* Textauszug:
▶
# Zusammen ist man weniger allein ;-)



## Flockenfee (1. Juli 2012)

Hallihallo, 
  mein Radl und ich sind auf der Suche nach netter Begleitung für viel Spaß, Herausforderungen und Entspannung bei Touren in den Wäldern um Köln herum! 
  Würd mich freuen, wenn ihr Lust habt uns mitzunehmen!
  Steffi


----------



## Ferkelmann (1. Juli 2012)

http://www.mtb-news.de/lmb/detail.php?t=12830


----------



## MTB-News.de




----------



## MTBFox (1. Juli 2012)

Hi Steffi,

gute Entscheidung hier dach MTB Begleitung zu suchen. Hab mich auch erst diese Woche hier angemeldet und über das Last Minute Biken (LMB) schon 2 tolle Touren und Mitfahrer gefunden. 

Gerade gestern bin ich mit den TEAM III Leuten durch's Bergische geradelt. 

Ich persönlich kenne die Ville (zw. Brühl und Bonn) ganz gut. Viele Seen, allerdings wenig "Berge"...  

Also, wenn du Lust hast, dann fahren wir dort oder schließen uns gemeinsam ein paar netten Leuten an, dich gestern bei TEAM III kennen gelernt habe. 

Gerne per PN.

André


----------



## NoStyle (1. Juli 2012)

Hallo Steffi,

bin wenn möglich oft in Altenberg zugange. Wenn ich wieder hinfahre melde ich mich mal per PN, dann kannst Du schauen ob es passt.
◀
* Zu erledigende Aufgaben:
a. Schreibe aus dem Forenthread den Abschnitt unverändert ab, der mit den Worten "gute Entscheidung hier" beginnt und mit "Gerne per PN." endet.
b. Welche Gegend kennt MTBFox laut dem Forenthread persönlich ganz gut?
c. Nenne alle Benutzernamen, unter denen im Forenthread ein Beitrag mit Datum steht.
Die Einträge spielen hierfür keine Rolle.

* Einträge:
▶
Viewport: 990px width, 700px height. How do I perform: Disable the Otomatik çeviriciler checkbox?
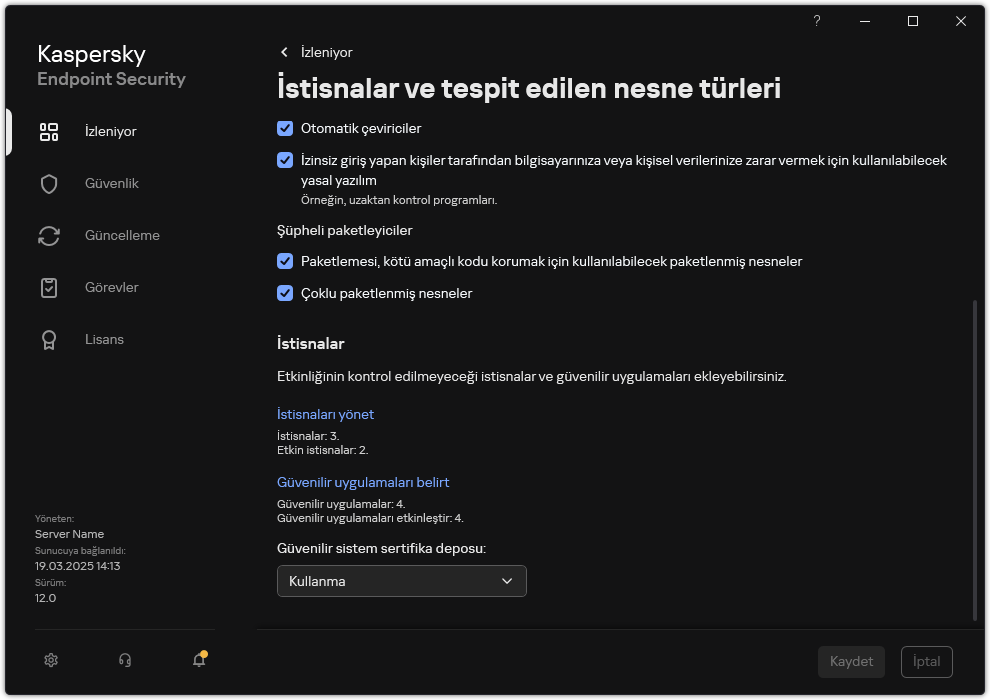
◀
▶
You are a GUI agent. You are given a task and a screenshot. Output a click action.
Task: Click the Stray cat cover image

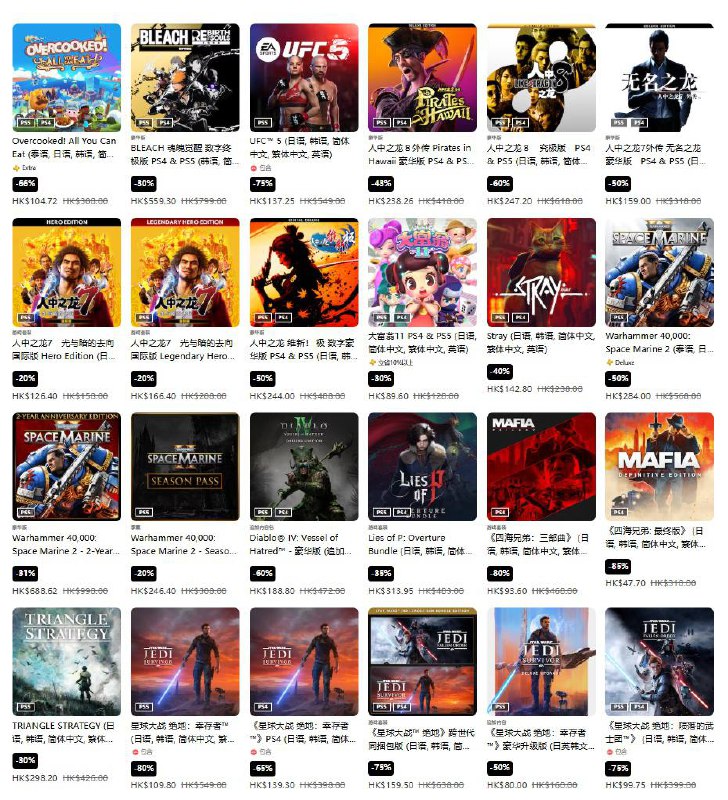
◀
* Lösungen:
a.
gute Entscheidung hier dach MTB Begleitung zu suchen. Hab mich auch erst diese Woche hier angemeldet und über das Last Minute Biken (LMB) schon 2 tolle Touren und Mitfahrer gefunden. 

Gerade gestern bin ich mit den TEAM III Leuten durch's Bergische geradelt. 

Ich persönlich kenne die Ville (zw. Brühl und Bonn) ganz gut. Viele Seen, allerdings wenig "Berge"...  

Also, wenn du Lust hast, dann fahren wir dort oder schließen uns gemeinsam ein paar netten Leuten an, dich gestern bei TEAM III kennen gelernt habe. 

Gerne per PN.

b. Die Ville zwischen Brühl und Bonn.

c. Flockenfee, Ferkelmann, MTBFox, NoStyle